И в голове его молнией пробежала мысль: увидит ли он на валах, или нет, когда откроет глаза, польские знамена? Увидит, не увидит? Там крик все сильней, там шум какой-то необычайный… Должно быть, там творится что-то особенное. Крики идут из середины обоза. Что там такое? Что случилось?

— Боже милосердный!

Из груди пана Скшетуского вырвался стон: на валах вместо золотого коронного знамени развевалось малиновое с архангелом.

Польский лагерь был взят.

Только вечером наместник узнал от Захара все подробности. Недаром Тугай-бей называл Хмельницкого змеей: в самый критический момент драгуны Балабана перешли на его сторону и, бросившись сзади на своих, помогли их полному уничтожению.

Вечером наместник видел пленников и присутствовал при кончине молодого Потоцкого. Бедный юноша, смертельно раненный стрелой, прошептал пану Стефану Чарнецкому: "Скажите отцу, что я… как рыцарь"… и умер. Скшетуский долго потом помнил и это бледное лицо, и эти голубые глаза, поднятые к небу. Пан Чарнецкий поклялся над коченеющим трупом, что как только Бог поможет ему освободиться из неволи, он потоками крови смоет смерть друга и стыд теперешнего поражения. Глаза старого воина были сухи, только побледневшее лицо ясно говорило, что он чувствовал. Со временем он исполнил свою клятву, а теперь утешал как мог больного душою и телом пана Скшетуского. "Республика, — говорил пан Чарнецкий, — пережила много тяжких минут, но силы ее неисчислимы и не казацкому бунту подорвать ее могущество. Правда, поражение нанесено — но кому? Гетманам? Коронному войску? Нет! После измены Кшечовского осталась горсточка людей, которой трудно было сопротивляться целой армии. Восстание распространится по всей Украине — казаки там всегда бунтуют при всяком удобном случае, — но бунт там не в новинку, и восстание, при появлении сил гетманов и князя Еремии, угаснет надолго. Только малодушный человек может поверить, что один разбойничий атаман при помощи татарского мурзы мог серьезно угрожать великому народу. Плохо было бы, если б республика собрала все свои силы при известии о первом казацком бунте. Надо сознаться, мы легкомысленно отнеслись к этой экспедиции, и хотя нас разбили, я твердо уверен, что гетманы не мечом, не оружием, но просто кнутами могут подавить весь этот бунт".

Казалось, что все это говорит не пленник, не солдат после поражения, а гордый гетман, уверенный в завтрашней победе. Его уверенность передалась и пану Скшетускому.

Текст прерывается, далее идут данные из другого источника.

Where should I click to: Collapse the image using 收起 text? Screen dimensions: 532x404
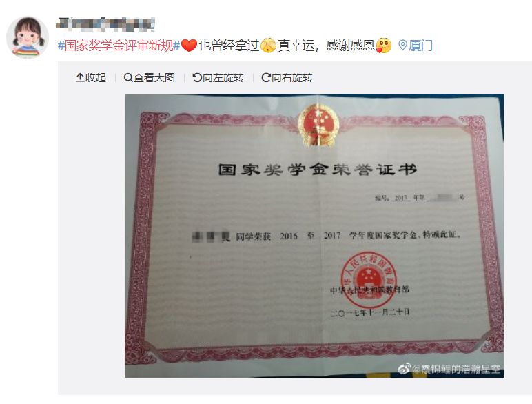pyautogui.click(x=96, y=78)
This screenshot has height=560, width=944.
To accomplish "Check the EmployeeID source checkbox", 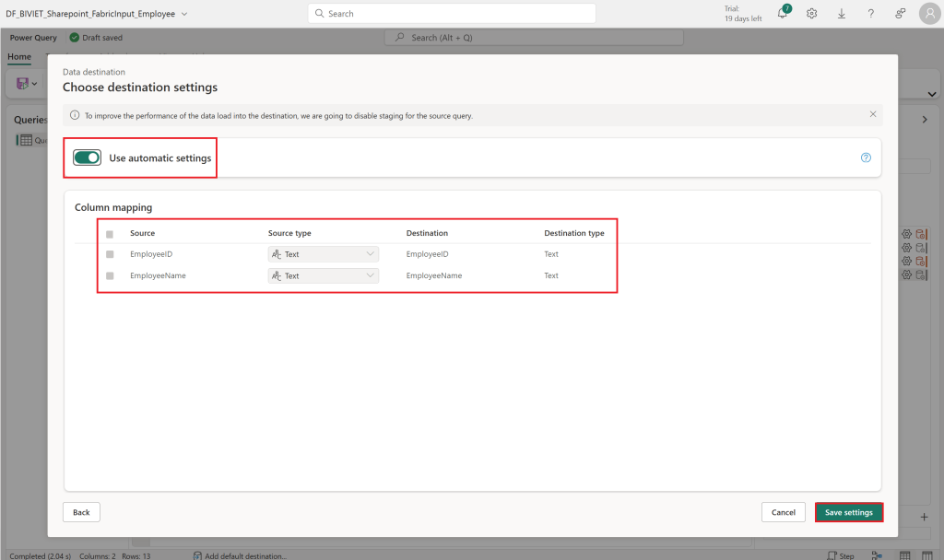I will 110,254.
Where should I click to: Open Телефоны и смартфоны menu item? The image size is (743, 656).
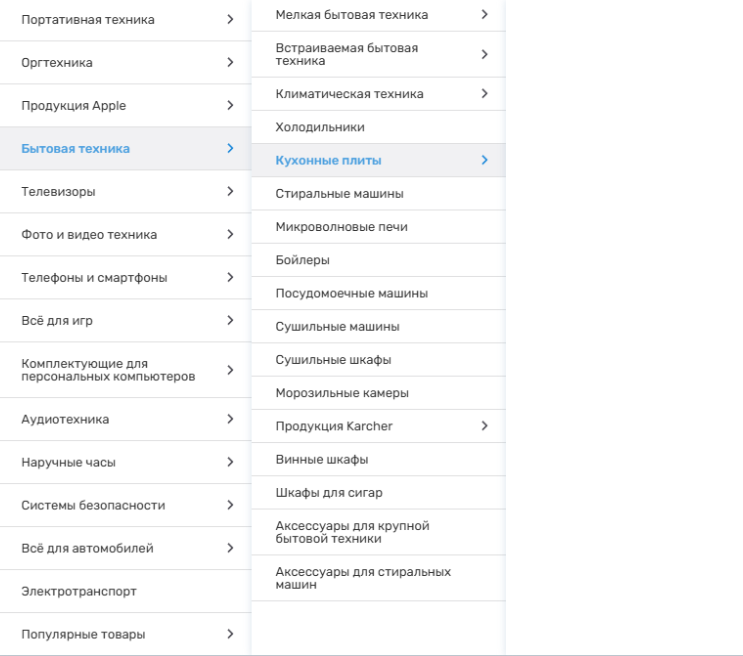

Он видел могущество Хмельницкого вблизи: это его немного ослепило, тем более, что Хмельницкому всегда улыбалось счастье. Но пан Чарнецкий был прав. Силы гетманов еще не выходили на бой, а за ними стояла вся республика.

Захар, который устроил пану Скшетускому свидание с пленниками, еще более утешил его на обратном пути. "С молодым Потоцким справиться было легко, а вот с гетманами будет трудно! — жаловался он. — Дело только начато, а каков будет его конец, Бог весть! Эх, набрали казаки и татары польского добра, но взять — одно дело, а сохранить — другое. А ты не горюй, не печалься: получишь свободу и возвратишься к своим… а старик тут будет скучать без тебя. Старость не радость! Трудно будет с гетманами, ой, трудно!"

Действительно, победа, насколько блестяща она ни была, не обеспечивала еще полного триумфа Хмельницкому. Она даже могла навредить ему, так как гетман, мстя за смерть сына, ничего не пожалеет для полного уничтожения запорожцев. Великий гетман питал неприязненные чувства к князю Еремии, но теперь всякая вражда исчезнет, пан Краковский первый протянет руку примирения славному вождю и соединит свои войска с его войсками. А с такими силами Хмельницкий не осмеливался мериться. Он постановил спешить на Украину, чтобы поскорее принести весть о желтоводской победе и напасть на гетманов, прежде чем подоспеет помощь князя.